During June 2013, an in-depth survey was conducted by Qualitest regarding the testing aspects associated with the oncoming ICD-10 classification change. The survey included over 300 senior level IT, revenue management, and medical coding professionals that have described themselves as “directly involved with ICD-10 remediation efforts.” Organizations surveyed were split evenly between small-, mid-, and large-size medical organizations, and were mostly represented by senior-level IT professionals.
Main Findings
- The majority of respondents have either completed their ICD-10 assessment or are currently in the process of running it.
- 75% have not yet begun ICD-10 testing, but also expect testing to take between 11-16 months, illustrating the importance of starting as soon as possible and that there is a risk associated with waiting any longer to do so.
- For areas which testing will realistically cover, most responders indicated they were comfortable with the ability of their testing to verify their technology stack and their internal coder readiness but indicated concern with the ability of testing to cover functional integration with key trade partners and revenue impact testing. To determine this, we asked a multi-choice question about what they expected would be “covered well,” and determined that the higher the number, the less concerned most were.

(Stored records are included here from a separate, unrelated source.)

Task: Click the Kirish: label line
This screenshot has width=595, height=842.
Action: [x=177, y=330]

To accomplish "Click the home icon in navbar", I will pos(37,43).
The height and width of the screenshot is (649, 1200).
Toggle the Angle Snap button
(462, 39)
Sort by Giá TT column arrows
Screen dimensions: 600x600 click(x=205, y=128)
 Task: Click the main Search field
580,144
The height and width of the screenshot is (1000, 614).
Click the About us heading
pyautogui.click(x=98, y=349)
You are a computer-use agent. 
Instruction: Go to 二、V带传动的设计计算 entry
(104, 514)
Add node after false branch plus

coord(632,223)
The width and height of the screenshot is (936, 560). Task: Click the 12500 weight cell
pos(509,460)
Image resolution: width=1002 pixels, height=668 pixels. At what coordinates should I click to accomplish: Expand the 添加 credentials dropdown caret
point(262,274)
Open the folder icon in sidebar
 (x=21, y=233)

- Those planning to use GEMs or cross-walks for generating test data were most worried about incorrect mapping or the high cost of such tools (combined, about 80% of respondents).
- Most organization are either planning to code their own data, or do not know how they will source the data they will use in their database (with the third most popular item being acquiring a tailored database).
- Half the organizations are planning on coding their own data, but know that the main problem with this is incorrect coding and the availability of the coded test data, which both would delay the testing effort.
- Concerning acquiring a tailored database of dual-coded medical records, 44% feared the additional costs of attaining such a system (though they recognized the benefit of doing so), with 32% concerned with the accuracy of the in-house coders who will be using the system.